A discovery compared with “finding gold” has identified three genes linked to hormonal breast cancer.
After decades of research, the new genes have been found to influence the oestrogen receptor gene, which is the main driver of hormonal breast cancer.
Four out of five breast tumours occur after biochemical changes are triggered when the female hormone oestrogen binds to this receptor molecule on cells.
Professor Mitch Dowsett, who led the scientists at the Institute of Cancer Research in London, said: “This research is exciting because it shows that while the oestrogen receptor is the main driver of hormonal breast cancer, there are others next door to it that also appear to influence breast cancer behaviour.”

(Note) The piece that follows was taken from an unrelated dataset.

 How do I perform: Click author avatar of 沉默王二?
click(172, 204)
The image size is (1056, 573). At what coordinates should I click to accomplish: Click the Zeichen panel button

Dr Anita Dunbier, one of the Breakthrough Breast Cancer researchers, said:
“This is a surprising discovery. We found these genes in a place we thought we knew a lot about – it is like finding gold in Trafalgar Square.
The findings could lead to new ways of diagnosing and treating the most common form of breast cancer.
“We now have to look further at how these genes work, but the discovery could lead to possible new therapies that will benefit women with breast cancer in the future,” said Dr Dunbier.
The genes’ activity is unlikely to be affected by current treatments such as tamoxifen which target the oestrogen receptor. This means they could be potential targets for new drug treatments.